* [REQUIREMENTS]
Write out, word for word, the rows from the line containing "This screenshot has" through the line containing "pos(450,221)", including both of those lines, and leave out the pictures.

* [RECORDED INFORMATION]
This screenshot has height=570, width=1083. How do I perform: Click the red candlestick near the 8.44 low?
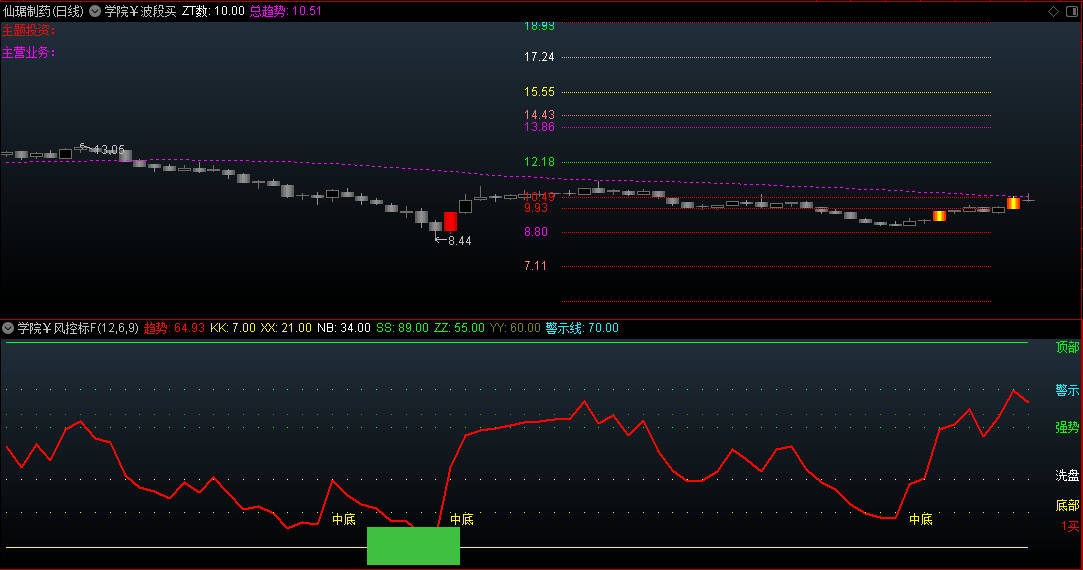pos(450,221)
...
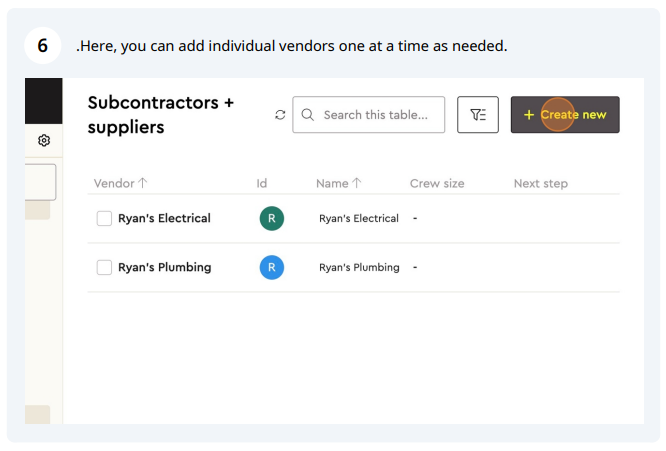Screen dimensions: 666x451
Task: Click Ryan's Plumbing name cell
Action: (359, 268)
==
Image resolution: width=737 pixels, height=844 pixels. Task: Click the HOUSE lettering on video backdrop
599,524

* [RESPONSE]
This screenshot has height=570, width=1083. How do I perform: Click the red candlestick near the 8.44 low?
pos(450,221)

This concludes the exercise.